Previous studies have shown that, beyond the acquisition of purely artistic skills, learning music or playing an instrument is highly beneficial. Both in children and in adults, learning music has been associated with structural changes in the brain. For example, musicians have some larger brain regions that are related to sight and hearing; more grey matter in Broca’s area, a part of the brain related with language; the nerve fibres connecting the two cerebral hemispheres are longer, etc., compared to people who are not musicians. It has also been shown that in children music increases non-verbal memory, their intelligence quotient, arithmetic understanding and spatial conception.

People with motor disabilities encounter difficulties when it comes to learning to play a musical instrument. Hence, they cannot benefit from the advantages of music. Although adapted digital music interfaces (ADMI) have been developed, this alternative is insufficient for people with severe motor disability with total muscle paralysis. For these people, a good alternative could be eye-tracking technology.

A promising pilot test

So far, the researchers Vamvakousis and Ramírez have conducted a pilot phase for the quantitative and qualitative study of the usability of the EyeHarp from the player’s perspective. This experiment was carried out on 8 people without any type of disability and with musical knowledge. A second experiment has enabled studying the interface from the perspective of the public. This experiment involved 31 people who acted as an audience and appraised two concerts: one performance for just the EyeHarp and the other for the EyeHarp, two guitars and a flute.

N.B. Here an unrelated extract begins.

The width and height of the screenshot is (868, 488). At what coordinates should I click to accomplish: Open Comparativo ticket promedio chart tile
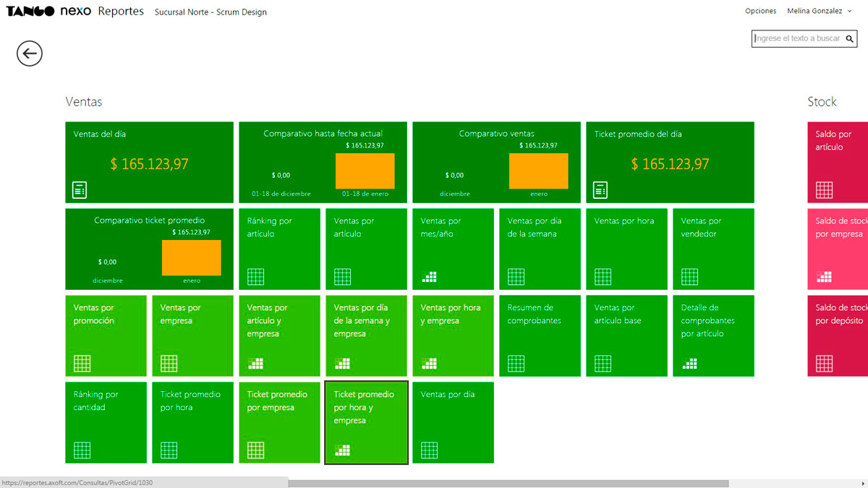coord(149,249)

As Vamvakousis and Ramírez point out in a study published in Frontiers in Psychology, “the results obtained indicate that, just like traditional musical instruments, the digital musical instrument that we have developed has a very steep learning curve and allows producing expressive performances, both from the point of view of the player and the audience”. These results open the way for the EyeHarp to be available to the disabled and aid with learning and performing music, in turn enjoying the cognitive advantages that, according to several prior studies, are provided by this activity.

This project has received funding from the EU Horizon 2020 research and innovation programme as well as the Spanish TIN projects (IT for the Information Society) within the TIMUL project.